# WHAT YOU HAVE TO DO
Check every line of the entries below for the word "gear", and copy the ones that have it.

# DATA EXCERPTS

::::::::

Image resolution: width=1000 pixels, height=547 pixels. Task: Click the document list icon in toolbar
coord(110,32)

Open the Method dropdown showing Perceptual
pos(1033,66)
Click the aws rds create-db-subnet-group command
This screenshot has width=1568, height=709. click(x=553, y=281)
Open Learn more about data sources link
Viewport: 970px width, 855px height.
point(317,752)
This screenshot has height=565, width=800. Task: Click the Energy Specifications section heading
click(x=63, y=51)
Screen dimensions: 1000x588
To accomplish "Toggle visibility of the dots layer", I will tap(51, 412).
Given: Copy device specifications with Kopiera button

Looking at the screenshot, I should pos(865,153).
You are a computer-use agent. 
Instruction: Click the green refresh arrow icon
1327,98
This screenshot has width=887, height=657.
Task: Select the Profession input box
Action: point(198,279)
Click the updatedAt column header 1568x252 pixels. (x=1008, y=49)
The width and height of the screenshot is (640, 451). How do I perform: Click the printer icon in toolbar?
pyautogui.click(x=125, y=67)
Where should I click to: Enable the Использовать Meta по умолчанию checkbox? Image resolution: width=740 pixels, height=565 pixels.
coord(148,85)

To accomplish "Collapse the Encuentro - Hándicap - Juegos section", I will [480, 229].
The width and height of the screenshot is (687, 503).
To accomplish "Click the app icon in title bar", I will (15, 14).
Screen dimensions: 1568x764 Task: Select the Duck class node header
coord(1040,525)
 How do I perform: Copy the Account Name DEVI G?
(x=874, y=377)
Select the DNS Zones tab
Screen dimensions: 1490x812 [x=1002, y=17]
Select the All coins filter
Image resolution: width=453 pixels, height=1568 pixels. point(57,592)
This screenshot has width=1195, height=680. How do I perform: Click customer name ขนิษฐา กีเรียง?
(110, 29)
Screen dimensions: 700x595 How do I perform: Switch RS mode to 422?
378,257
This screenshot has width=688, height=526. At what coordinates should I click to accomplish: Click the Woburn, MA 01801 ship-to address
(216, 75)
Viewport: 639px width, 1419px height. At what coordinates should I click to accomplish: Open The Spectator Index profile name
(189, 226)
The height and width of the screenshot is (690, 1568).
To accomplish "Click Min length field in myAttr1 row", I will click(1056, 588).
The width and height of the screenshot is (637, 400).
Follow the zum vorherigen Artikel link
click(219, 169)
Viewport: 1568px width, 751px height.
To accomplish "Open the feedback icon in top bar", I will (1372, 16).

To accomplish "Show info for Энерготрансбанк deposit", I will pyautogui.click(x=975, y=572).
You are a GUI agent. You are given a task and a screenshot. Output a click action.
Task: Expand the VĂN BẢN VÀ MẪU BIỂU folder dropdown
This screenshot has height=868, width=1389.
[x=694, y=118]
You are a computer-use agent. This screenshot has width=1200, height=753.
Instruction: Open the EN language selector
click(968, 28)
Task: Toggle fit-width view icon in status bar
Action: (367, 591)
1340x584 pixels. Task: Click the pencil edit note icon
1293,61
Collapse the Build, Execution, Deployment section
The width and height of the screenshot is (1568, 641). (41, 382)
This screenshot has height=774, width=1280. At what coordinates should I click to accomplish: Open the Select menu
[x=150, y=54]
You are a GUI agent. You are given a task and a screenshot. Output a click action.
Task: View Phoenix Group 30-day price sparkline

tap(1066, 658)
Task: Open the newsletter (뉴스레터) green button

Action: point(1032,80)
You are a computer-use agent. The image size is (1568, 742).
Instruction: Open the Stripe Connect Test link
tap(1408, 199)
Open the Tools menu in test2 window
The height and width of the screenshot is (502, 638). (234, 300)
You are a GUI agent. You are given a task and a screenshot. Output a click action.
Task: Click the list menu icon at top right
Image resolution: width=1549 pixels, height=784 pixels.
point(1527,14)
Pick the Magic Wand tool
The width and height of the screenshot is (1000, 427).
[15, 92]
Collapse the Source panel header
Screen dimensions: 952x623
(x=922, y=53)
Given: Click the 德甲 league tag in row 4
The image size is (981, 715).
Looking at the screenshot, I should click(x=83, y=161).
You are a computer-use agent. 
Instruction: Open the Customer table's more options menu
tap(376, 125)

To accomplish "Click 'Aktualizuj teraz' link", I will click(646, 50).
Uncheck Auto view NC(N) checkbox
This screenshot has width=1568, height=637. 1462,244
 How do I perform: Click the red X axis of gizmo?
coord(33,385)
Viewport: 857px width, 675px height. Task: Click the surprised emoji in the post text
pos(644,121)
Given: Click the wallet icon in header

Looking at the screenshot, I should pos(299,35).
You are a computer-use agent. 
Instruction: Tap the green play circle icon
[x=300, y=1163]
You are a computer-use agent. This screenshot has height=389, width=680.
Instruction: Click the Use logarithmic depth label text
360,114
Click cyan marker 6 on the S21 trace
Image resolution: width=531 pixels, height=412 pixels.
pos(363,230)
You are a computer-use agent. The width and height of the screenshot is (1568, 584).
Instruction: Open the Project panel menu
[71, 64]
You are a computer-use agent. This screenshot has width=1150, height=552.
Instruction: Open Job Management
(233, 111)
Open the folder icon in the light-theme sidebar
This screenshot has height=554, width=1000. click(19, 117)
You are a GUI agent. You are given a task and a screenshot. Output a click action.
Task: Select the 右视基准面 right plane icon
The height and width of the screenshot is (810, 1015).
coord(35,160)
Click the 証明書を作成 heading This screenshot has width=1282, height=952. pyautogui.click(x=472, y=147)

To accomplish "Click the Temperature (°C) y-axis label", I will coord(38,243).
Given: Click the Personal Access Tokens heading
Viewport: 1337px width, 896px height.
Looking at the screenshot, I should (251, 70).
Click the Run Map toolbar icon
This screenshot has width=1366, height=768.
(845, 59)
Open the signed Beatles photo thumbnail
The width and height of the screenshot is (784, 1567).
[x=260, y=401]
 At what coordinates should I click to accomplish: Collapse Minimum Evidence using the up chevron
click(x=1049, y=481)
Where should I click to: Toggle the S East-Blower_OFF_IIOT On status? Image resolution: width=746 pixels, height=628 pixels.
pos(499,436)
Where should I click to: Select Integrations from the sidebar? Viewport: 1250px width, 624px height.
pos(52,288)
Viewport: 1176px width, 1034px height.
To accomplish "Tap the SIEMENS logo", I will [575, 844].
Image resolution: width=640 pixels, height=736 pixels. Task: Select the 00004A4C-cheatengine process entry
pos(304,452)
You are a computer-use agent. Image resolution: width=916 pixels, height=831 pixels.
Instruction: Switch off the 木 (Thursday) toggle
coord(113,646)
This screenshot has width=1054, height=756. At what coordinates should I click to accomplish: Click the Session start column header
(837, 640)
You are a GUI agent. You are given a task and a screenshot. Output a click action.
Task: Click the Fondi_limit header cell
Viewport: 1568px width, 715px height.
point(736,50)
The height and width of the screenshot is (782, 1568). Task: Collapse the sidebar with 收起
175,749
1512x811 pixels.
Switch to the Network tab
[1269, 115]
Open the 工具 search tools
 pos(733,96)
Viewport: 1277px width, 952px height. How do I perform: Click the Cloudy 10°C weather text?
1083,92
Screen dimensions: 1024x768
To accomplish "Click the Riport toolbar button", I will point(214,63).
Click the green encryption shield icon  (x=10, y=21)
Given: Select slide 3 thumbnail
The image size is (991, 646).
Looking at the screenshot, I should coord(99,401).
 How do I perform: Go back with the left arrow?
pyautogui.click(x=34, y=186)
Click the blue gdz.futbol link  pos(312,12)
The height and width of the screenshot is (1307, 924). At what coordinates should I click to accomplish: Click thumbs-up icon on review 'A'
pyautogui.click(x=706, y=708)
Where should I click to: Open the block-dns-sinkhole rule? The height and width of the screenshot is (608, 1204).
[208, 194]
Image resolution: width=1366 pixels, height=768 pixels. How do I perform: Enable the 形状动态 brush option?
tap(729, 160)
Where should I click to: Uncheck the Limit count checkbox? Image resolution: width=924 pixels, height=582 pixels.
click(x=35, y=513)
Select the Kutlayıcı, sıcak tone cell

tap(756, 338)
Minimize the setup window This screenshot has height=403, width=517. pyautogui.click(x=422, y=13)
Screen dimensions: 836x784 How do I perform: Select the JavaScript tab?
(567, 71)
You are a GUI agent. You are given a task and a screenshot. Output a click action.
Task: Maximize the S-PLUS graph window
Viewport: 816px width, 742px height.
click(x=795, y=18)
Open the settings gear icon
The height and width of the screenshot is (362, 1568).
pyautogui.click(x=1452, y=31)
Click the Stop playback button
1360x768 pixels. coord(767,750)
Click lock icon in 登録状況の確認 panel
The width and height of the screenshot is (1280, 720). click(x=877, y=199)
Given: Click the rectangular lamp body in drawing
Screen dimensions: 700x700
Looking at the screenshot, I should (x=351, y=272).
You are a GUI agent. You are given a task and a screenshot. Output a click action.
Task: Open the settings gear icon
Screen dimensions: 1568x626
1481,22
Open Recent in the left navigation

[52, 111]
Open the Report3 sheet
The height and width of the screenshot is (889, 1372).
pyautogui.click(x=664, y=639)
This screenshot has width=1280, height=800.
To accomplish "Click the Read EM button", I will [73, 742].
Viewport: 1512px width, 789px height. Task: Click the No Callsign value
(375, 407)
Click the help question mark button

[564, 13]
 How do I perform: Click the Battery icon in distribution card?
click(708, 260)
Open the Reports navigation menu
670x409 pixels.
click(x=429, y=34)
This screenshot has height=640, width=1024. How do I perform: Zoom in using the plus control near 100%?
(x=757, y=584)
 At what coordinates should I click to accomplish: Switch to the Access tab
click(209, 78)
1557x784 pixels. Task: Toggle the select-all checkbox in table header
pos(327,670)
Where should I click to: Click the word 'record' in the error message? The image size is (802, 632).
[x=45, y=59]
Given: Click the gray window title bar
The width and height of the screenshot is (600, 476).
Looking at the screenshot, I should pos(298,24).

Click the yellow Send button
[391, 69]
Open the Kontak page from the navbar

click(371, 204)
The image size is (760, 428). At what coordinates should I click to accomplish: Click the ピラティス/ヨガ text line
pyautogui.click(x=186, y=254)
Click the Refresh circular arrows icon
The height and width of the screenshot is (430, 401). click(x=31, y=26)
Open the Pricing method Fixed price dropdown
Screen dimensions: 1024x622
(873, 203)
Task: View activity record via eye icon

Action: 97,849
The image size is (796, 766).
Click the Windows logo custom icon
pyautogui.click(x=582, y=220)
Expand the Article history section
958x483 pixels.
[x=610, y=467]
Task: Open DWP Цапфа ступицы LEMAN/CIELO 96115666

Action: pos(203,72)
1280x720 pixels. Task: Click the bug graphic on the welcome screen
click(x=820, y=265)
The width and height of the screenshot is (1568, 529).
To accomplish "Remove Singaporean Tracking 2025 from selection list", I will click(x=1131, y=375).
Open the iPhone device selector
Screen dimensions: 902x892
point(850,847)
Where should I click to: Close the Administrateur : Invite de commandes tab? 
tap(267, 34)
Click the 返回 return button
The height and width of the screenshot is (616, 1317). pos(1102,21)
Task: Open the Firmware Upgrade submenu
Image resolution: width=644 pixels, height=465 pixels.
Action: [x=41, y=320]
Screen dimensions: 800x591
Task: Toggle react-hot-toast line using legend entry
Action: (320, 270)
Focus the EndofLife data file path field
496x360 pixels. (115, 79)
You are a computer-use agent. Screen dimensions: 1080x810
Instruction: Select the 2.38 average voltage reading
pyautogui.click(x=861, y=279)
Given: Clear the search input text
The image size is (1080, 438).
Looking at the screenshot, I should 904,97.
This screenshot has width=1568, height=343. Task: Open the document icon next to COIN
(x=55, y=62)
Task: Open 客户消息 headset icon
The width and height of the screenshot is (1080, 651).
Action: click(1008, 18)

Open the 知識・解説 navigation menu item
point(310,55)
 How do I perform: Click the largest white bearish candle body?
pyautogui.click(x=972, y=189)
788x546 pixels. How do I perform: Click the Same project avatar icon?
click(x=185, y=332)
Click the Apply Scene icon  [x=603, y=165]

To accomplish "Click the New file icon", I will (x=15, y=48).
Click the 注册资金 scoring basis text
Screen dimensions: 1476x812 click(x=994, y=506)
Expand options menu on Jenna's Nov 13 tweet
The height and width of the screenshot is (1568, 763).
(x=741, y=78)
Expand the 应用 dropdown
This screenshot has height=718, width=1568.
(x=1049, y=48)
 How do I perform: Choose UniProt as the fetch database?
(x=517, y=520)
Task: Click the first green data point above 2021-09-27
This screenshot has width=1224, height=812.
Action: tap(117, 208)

::::::::

# EXERCISE ANSWER
Open the settings gear icon
Task: Open the settings gear icon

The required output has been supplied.